Westdeutsche Allgemeine Zeitung
WAZ: Alzheimer und die Angehörigen. Kommentar von Thomas Wels
Essen (ots)
Alzheimer ist plötzlich wieder ganz nah. Erschreckend nah. Rudi Assauer und seine Familie bringen das Leid in die Wohnstuben. Das ist mutig, verdient großen Respekt, weil über Demenz zu reden ist, allein schon wegen der steigenden Zahlen der Erkrankungen und dem kümmerlichen Pflegereförmchen, das den Betroffenen kaum finanzielle Linderung verschafft.
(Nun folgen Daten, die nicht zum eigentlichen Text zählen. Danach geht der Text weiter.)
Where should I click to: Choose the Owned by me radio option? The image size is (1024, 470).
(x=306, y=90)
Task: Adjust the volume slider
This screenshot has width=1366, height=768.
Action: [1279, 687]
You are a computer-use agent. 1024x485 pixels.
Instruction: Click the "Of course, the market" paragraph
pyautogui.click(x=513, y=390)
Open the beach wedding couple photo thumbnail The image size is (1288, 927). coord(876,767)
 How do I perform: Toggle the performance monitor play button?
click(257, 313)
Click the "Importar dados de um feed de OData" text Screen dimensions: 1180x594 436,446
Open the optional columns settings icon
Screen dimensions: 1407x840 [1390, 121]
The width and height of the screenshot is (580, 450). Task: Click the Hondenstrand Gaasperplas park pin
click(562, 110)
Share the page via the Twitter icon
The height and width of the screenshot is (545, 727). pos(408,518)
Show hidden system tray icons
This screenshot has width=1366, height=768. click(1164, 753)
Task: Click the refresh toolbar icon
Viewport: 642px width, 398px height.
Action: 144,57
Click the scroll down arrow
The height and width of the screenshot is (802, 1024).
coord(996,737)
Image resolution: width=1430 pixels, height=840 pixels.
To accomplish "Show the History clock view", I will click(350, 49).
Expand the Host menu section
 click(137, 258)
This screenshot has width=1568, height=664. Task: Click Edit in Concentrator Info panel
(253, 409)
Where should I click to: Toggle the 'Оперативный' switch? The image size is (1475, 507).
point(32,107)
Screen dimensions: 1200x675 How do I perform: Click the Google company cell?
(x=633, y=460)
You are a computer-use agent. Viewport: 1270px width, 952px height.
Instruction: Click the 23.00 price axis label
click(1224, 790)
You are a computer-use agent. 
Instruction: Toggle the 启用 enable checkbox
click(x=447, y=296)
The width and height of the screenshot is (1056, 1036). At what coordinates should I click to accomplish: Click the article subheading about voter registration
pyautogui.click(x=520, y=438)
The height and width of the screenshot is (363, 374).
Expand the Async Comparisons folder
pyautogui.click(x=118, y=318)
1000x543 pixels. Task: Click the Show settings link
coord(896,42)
Was nicht zu sehen ist im Rudi-Assauer-Fernsehen, sind die Sturzfluten, mit denen diese Krankheit das Leben der Familien durcheinanderwirbelt. Rimi, der Vater einer guten Freundin, hat Alzheimer seit zehn Jahren. Kurz vor der Rente hat es angefangen. Rimi lebt zu Hause, so lange es geht und die Kraft ausreicht. Kraft fürs Wickeln und Füttern, die Krankenhausbesuche, wenn die Sonde wieder mal rausrutscht, Kraft für die Nerven und die Seele, die das ununterbrochene Rufen aushalten müssen. Und die Frage nach dem Warum. Eine Woche Urlaub im Jahr ist maximal drin, mehr geht nicht, weil Rimi zu Hause sein soll, nicht in der Klinik. Und weiter weg fahren, geht schon gar nicht. Manchmal, sagt Rimis Frau, spürt sie seine Hand, wenn sie ihn streichelt. Und dass das Liebe ist. Anders ist wohl kaum zu erklären, woher Menschen die Kraft für die Pflege nehmen.